Vladimir Guerrero Jr. afirma que haber pasado el fin de semana en Cooperstown es un recordatorio de todo el trabajo que le tomó a su padre ganarse un lugar en el Salón de la Fama.

Es una lección oportuna en la preparación para el próximo paso en la joven carrera del prospecto más lauredo de Grandes Ligas.

“Estoy muy contento de lo que logró mi papá, que haya llegado ahí, porque mostró lo mucho que trabajó para conseguirlo”, dijo Guerrrero. “Y en este momento, se trata solo de trabajo y trabajo.

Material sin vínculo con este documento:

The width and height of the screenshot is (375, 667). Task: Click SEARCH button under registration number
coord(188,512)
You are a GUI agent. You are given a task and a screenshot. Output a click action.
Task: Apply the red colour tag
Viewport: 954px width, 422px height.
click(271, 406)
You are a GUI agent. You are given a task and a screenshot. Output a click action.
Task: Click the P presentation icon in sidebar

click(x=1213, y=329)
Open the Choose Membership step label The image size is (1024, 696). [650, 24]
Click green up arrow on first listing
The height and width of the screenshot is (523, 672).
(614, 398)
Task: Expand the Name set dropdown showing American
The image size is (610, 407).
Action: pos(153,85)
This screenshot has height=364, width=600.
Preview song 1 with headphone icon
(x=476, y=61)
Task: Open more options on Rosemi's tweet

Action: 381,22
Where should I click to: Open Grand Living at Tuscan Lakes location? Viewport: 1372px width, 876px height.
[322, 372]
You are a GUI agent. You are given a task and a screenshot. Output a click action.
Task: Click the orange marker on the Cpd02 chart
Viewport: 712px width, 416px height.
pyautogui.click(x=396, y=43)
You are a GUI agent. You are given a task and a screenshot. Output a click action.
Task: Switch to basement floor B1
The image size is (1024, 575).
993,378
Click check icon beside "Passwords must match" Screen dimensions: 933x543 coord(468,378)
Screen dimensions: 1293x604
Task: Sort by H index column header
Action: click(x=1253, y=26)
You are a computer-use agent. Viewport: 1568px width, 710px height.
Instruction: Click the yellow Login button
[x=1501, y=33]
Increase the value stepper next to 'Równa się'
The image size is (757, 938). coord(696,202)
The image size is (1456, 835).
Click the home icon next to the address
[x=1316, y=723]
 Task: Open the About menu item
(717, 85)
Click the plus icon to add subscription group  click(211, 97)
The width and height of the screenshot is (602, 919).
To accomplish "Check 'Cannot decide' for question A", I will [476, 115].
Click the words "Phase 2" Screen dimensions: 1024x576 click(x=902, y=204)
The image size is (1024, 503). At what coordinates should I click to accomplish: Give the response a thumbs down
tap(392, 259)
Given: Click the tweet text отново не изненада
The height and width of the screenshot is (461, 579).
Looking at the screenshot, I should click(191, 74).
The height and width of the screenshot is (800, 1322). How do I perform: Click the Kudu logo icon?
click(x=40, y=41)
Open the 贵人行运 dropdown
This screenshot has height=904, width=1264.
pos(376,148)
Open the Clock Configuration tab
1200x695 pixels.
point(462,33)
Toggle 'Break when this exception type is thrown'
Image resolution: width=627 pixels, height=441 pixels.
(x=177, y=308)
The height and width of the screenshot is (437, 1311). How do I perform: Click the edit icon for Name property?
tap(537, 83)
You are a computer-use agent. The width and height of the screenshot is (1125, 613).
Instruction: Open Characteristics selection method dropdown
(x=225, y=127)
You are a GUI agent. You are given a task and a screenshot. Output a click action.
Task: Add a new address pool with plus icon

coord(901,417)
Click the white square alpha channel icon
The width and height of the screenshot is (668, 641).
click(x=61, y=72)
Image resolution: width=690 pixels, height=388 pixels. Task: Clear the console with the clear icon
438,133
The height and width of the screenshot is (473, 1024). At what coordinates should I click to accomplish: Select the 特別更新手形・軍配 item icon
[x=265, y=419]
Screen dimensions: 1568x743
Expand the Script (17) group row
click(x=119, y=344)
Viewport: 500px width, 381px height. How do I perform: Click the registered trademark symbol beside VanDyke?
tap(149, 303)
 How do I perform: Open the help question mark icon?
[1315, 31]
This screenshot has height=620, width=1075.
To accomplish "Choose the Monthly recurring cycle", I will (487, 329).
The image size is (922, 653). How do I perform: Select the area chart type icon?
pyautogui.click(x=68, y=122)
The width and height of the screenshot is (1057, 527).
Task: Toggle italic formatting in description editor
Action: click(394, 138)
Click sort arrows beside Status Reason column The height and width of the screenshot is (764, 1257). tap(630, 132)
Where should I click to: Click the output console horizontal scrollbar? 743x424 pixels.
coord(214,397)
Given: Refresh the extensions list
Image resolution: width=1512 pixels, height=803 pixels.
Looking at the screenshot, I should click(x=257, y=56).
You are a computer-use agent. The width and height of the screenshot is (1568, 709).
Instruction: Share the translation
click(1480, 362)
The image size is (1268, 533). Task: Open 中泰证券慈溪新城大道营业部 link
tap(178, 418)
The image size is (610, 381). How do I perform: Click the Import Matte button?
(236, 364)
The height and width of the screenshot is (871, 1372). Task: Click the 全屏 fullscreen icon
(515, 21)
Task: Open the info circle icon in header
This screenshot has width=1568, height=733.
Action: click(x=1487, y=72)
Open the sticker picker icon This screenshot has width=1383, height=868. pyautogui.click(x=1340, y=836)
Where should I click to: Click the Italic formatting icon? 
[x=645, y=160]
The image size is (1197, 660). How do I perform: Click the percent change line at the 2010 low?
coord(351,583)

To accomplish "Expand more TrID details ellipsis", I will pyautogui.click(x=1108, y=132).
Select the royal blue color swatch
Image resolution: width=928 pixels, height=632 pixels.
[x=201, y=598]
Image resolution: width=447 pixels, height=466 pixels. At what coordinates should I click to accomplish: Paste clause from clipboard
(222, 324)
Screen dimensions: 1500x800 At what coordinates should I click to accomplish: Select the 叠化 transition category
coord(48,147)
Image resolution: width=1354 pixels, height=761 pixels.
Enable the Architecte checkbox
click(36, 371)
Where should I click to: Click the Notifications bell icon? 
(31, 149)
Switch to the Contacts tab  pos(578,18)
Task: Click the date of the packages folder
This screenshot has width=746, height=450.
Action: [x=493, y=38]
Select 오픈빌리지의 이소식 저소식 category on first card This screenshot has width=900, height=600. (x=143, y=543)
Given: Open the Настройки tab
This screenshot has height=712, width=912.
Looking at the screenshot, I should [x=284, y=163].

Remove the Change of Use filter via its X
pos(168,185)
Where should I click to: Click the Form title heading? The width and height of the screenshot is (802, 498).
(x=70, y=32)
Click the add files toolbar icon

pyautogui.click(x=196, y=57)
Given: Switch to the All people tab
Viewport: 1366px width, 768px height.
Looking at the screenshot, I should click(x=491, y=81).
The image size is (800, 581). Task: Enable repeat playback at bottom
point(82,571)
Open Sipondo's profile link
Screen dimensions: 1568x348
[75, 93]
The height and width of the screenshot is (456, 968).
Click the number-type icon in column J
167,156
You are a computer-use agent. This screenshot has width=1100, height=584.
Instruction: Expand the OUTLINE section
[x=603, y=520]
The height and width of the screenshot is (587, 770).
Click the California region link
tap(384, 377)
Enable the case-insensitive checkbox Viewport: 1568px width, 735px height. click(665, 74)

Me alegra estar aquí”.

Aquí es Buffalo, donde el joven de 19 años está programado a realizar su esperado debut en Triple-A con la principal filial de los Azulejos de Toronto la noche del martes.

Guerrero está programado como titular en la antesala y tercero en el orden al bate contra Lehigh Valley. Utilizará el número 27, el mismo que su padre utilizó a lo largo de sus 16 años en Grandes Ligas.

“No me siento presionado”, dijo Guerrero Jr. “Solo intento mejorar día a día”.

Hasta el momento, lo único que ha frenado el meteórico ascenso de Guerrero desde que fue firmado por los Azulejos a los 16 años de edad, fue una distensión de ligamentos en la rodilla izquierda que lo obligó a perderse poco más de un mes en Doble-A Nueva Hampshire.

Volvíó el 10 de julio y bateó de 29-10 con tres jonrones y cinco carreras impulsadas en siete juegos antes de su ascenso. En total esta campaña, batea para .402 con 14 cuadrangulares y 60 carreras remolcadas en 61 partidos con Nueva Hampshire.

En Toronto, los aficionados ya están a la espera de la llegada del joven para que encienda a un equipo que no ha alcanzado las expectativas y que tomó la decisión repentina de reconstruirse. En un juego en casa, alguien colocó una pancarta en una terraza del estadio con la leyenda: “Queremos a Vladdy”.